A presidenta Dilma enfatizou que é inadmissível que o Brasil, “que tem um dos sistemas financeiros mais sólidos e lucrativos, continue com um dos juros mais altos do mundo”. Segundo destacou, “o Brasil de hoje não justifica isso. Os bancos não podem continuar cobrando os mesmos juros para empresas e para o consumidor, enquanto a taxa básica Selic cai, a economia se mantém estável e a maioria esmagadora dos brasileiros honra, com presteza e honestidade, os seus compromissos”.
Durante o pronunciamento, a presidenta Dilma disse também que é preciso encontrar mecanismos que permitam diminuição dos impostos para produtores e para consumidores, além de uma taxa de câmbio que possibilite a defenda da indústria e da agricultura brasileiras.

“Para que o nosso país tenha uma economia mais forte é preciso, ainda, que encontremos mecanismos que permitam uma diminuição equilibrada dos impostos para produtores e para consumidores. E também que tenhamos uma taxa de câmbio que defenda nossa indústria e nossa agricultura, em suma, os nossos empregos, e que o governo utilize os recursos públicos, sempre de forma eficiente e honesta, para que a população sinta, da forma mais efetiva possível, o bom retorno do imposto que paga”.

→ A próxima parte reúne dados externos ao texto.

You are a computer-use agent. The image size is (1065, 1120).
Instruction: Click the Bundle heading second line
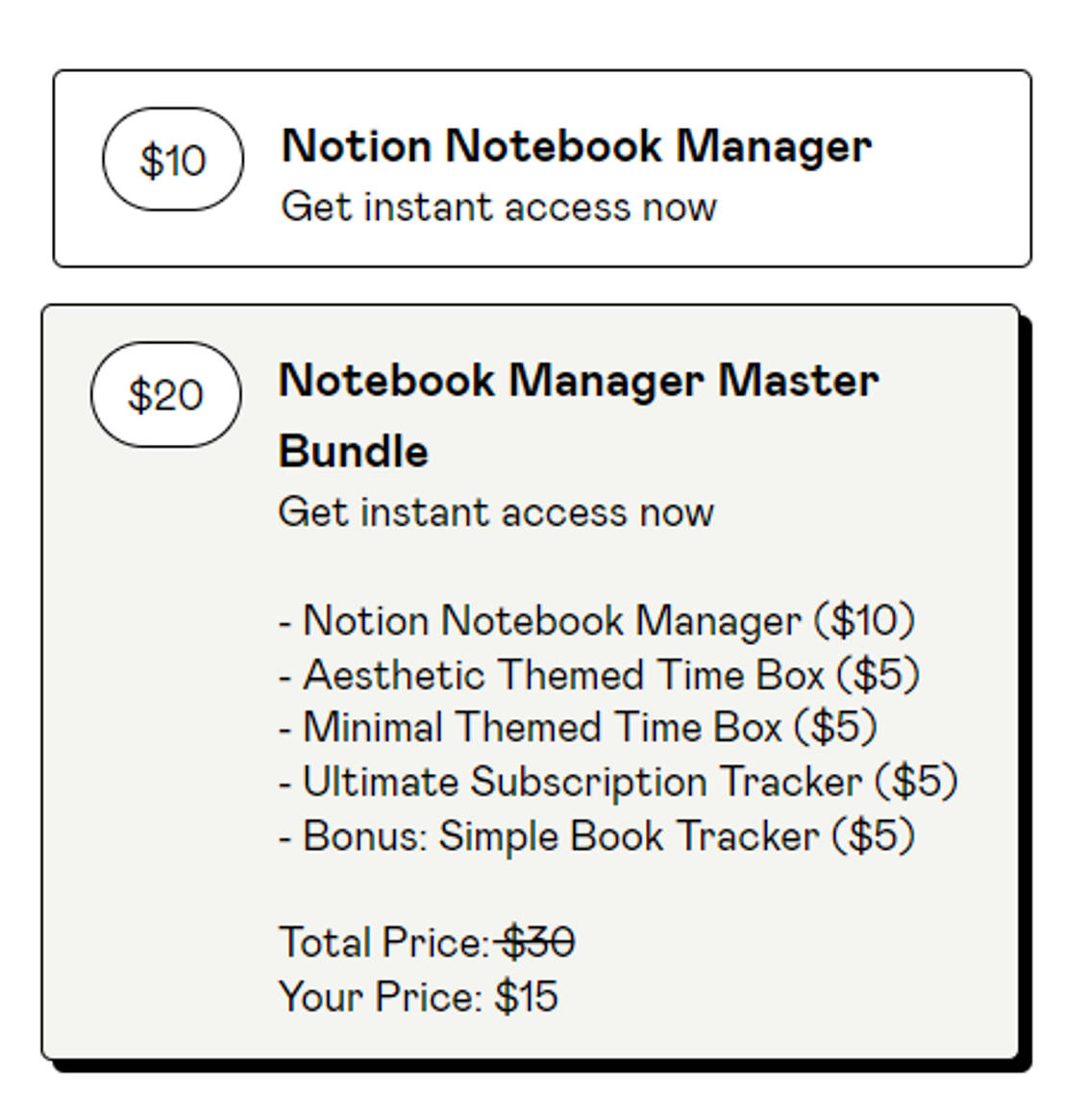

Dilma Rousseff enfatizou ainda que seu governo não deixará de cobrar que todos façam sua parte para o crescimento do Brasil e de todos os brasileiros. “Garanto às trabalhadoras e aos trabalhadores brasileiros que vamos continuar buscando meios de baixar impostos, de combater os malfeitos e os malfeitores e, cada vez mais, estimular as coisas bem-feitas e as pessoas honestas de nosso país”, disse.